> What you will do
Lines in the listing below containing the string "computer" are to be identified and copied.

Excerpted data Block Start

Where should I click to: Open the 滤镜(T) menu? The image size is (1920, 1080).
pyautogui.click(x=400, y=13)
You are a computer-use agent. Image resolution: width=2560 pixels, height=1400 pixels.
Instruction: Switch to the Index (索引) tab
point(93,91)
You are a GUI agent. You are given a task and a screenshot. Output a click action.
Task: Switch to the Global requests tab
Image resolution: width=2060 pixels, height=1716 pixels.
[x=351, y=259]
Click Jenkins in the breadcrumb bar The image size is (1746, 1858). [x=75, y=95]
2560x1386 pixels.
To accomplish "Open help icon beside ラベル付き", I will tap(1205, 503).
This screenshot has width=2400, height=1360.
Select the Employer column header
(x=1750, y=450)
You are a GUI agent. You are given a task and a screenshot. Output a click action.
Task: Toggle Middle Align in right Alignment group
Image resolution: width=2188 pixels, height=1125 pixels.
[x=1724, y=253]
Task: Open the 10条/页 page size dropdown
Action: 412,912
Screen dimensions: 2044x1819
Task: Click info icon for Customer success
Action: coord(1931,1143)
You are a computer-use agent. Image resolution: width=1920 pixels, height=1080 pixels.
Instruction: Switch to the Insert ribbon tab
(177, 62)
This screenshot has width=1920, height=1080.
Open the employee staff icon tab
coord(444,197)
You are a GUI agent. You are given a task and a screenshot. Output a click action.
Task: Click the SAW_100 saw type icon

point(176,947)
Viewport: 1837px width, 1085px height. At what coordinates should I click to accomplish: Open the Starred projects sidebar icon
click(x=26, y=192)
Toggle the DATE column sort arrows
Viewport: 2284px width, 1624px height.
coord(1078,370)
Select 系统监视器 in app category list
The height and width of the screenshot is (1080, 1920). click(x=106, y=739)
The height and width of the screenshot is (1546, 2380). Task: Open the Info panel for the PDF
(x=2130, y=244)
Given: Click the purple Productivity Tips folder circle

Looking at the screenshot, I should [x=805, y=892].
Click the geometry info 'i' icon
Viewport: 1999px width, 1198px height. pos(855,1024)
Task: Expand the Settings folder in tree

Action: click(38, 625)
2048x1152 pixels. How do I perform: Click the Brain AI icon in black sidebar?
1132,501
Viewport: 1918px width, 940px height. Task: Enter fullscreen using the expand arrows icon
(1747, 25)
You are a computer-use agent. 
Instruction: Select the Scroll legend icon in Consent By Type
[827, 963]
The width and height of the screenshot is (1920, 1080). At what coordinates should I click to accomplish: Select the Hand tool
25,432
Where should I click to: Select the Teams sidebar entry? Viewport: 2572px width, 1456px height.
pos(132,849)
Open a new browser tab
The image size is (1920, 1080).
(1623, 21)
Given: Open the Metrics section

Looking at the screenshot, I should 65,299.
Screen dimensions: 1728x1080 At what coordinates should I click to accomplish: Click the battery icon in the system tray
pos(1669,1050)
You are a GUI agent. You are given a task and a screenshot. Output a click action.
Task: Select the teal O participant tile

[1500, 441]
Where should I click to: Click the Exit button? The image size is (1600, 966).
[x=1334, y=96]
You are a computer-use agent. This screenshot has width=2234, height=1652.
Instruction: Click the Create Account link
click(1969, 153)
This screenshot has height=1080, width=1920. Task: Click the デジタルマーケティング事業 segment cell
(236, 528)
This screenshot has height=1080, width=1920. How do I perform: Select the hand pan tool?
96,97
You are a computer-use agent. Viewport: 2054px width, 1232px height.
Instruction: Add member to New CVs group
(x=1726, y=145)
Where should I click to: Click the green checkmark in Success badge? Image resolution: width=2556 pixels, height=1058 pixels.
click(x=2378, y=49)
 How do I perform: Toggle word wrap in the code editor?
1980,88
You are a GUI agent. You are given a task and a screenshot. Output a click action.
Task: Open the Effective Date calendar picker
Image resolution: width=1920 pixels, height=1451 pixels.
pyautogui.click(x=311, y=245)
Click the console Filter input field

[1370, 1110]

Excerpted data Block End

> Response to this exercise
You are a computer-use agent. Image resolution: width=2560 pixels, height=1400 pixels.
You are a computer-use agent. Image resolution: width=1920 pixels, height=1080 pixels.
You are a computer-use agent. 
You are a computer-use agent. This screenshot has width=2234, height=1652.
You are a computer-use agent. Viewport: 2054px width, 1232px height.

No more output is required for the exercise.